__Prompt__:
From the data that follows, report the number of lines including "will", and only that number.

Pixel coordinate grounding data
########
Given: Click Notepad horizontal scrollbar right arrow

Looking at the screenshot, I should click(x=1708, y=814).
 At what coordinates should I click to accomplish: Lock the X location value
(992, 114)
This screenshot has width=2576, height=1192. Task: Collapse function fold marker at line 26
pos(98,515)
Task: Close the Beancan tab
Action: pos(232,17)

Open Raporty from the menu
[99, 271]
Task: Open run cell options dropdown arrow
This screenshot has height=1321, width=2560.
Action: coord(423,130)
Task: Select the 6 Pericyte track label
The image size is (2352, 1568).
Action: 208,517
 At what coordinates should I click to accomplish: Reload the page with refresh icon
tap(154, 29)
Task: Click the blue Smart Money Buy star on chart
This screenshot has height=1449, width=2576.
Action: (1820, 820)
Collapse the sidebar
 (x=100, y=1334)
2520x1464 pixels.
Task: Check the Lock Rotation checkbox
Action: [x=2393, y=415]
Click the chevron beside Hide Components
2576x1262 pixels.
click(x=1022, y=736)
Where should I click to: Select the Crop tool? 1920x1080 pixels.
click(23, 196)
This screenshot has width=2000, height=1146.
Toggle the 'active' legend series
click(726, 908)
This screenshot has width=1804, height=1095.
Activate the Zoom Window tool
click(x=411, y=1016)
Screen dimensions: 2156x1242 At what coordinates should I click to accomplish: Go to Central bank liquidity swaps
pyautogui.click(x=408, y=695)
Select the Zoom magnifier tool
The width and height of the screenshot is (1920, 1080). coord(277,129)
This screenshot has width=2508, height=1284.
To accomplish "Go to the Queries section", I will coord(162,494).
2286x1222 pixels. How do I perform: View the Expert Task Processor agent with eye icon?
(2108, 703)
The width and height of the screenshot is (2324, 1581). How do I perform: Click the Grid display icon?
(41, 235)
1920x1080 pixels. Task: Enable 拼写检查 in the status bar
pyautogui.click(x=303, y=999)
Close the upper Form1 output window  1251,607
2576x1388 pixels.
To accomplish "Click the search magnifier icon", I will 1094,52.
########
__Written answer__:
2